What is the connection between hormones and breast cancer?
The connection between hormones and breast cancer is not fully understood, but is based on studies and research that combines estrogen, progesterone and similar synthetic compounds with breast cancer. With the advent of hormone substitution therapy (HRT) used for women whose bodies lack the ability to produce the corresponding amount of these hormones, scientists of cancer were able to demonstrate the existence of a significant relationship between excess or lack of effective transmutation of these hormones and female risk of disease. Estrogen is most often involved in the binding between hormones and breast cancer, because this hormone has some properties that can lead to unlimited growth of cells observed in the disease. Estrogen is a hormone that stimulates breast cells to divide in normal periods of growth and development, and this seems to be facilitated by the hormone susceptible to metabolic changes leading to cancer cell proliferation.
In the Hormone and Breast Research Community, breasts are discussed on why older women are exposed to a higher risk of breast cancer, but have a lower level of estrogen and progesterone. Some scientists point to this irregularity of data as an argument that hormones and breast cancer have a weaker connection than originally thought. Other scientists, however, see data as a sign that the female body is not intended to metabolize a large number of these hormones after menopause and that if it is forced to do so, cancer can develop.
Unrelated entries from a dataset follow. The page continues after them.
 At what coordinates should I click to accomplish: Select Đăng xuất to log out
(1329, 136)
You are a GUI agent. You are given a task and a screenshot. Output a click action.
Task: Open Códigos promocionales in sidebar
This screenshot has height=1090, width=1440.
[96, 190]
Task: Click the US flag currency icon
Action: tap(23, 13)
Natural lifelong exposure to the woman hormones can include an unintentional environmental exposure to compounds imitating estrogen-time pairs with HRT as it enters menopause and acts as a switch that causes cancer cell proliferation in breast tissue.
While the drugs used in traditional HRT are not biojidentic troj and progesterone that produces the body, it has been shown in studies that the chemicals used to produce their syntheticThe equivalents can activate the same receptor proteins in breast tissue, which can cause cancer. When it comes to compounds imitating estrogen, there are many ways that women can be exposed to these toxins, such as those that form the breakdown of certain types of plastic, in everyday life. These toxins contain the same steroid ring, which can then mimic the activity of estrogen in the body, often the time causing confusion in the system and raising estrogen levels above an acceptable range. On the horizon are new hormonal drugs that deal with some of these questions and show a promise as safer for HRT.